= INPUT DATA =
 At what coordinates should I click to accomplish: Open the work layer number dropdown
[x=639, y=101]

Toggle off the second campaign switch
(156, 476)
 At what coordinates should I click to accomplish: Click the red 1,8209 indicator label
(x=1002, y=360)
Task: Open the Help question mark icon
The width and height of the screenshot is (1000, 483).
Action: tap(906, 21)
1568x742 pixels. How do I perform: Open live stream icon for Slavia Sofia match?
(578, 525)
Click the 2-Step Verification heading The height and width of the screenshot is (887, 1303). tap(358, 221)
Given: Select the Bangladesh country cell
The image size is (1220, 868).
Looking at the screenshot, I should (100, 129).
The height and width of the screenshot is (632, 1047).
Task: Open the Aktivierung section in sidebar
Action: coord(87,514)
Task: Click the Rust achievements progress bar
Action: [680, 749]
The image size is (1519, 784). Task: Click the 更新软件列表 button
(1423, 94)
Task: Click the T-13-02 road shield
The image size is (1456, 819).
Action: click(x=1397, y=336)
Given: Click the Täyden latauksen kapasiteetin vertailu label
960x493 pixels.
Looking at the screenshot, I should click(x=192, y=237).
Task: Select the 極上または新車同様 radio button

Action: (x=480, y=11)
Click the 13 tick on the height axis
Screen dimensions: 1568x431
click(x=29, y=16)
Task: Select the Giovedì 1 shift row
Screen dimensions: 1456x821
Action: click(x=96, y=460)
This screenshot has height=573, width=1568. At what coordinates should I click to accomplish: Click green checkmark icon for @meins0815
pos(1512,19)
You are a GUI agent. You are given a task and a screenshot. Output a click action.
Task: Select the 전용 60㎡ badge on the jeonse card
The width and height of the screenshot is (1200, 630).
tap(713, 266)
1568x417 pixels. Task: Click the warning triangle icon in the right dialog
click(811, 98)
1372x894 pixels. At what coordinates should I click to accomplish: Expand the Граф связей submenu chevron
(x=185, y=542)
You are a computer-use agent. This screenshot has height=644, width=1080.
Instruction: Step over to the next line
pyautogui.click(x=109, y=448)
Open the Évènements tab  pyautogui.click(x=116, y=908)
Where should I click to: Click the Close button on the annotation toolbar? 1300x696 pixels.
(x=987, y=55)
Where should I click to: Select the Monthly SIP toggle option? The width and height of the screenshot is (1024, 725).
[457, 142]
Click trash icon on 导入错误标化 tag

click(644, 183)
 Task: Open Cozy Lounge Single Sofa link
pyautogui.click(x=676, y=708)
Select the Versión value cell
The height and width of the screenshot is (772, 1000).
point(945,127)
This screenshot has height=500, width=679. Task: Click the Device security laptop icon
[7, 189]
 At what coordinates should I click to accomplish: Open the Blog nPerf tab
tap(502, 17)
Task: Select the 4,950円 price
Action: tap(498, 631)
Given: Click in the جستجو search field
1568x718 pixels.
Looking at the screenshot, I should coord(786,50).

= TASK TO CARRY OUT =
Your reply should be an exact copy of every line from the line with "Where should I click to: Click" through the final line of the data, and nothing more.

= RESULT =
Where should I click to: Click the Close button on the annotation toolbar? 1300x696 pixels.
(x=987, y=55)
Where should I click to: Select the Monthly SIP toggle option? The width and height of the screenshot is (1024, 725).
[457, 142]
Click trash icon on 导入错误标化 tag

click(644, 183)
 Task: Open Cozy Lounge Single Sofa link
pyautogui.click(x=676, y=708)
Select the Versión value cell
The height and width of the screenshot is (772, 1000).
point(945,127)
This screenshot has height=500, width=679. Task: Click the Device security laptop icon
[7, 189]
 At what coordinates should I click to accomplish: Open the Blog nPerf tab
tap(502, 17)
Task: Select the 4,950円 price
Action: tap(498, 631)
Given: Click in the جستجو search field
1568x718 pixels.
Looking at the screenshot, I should coord(786,50).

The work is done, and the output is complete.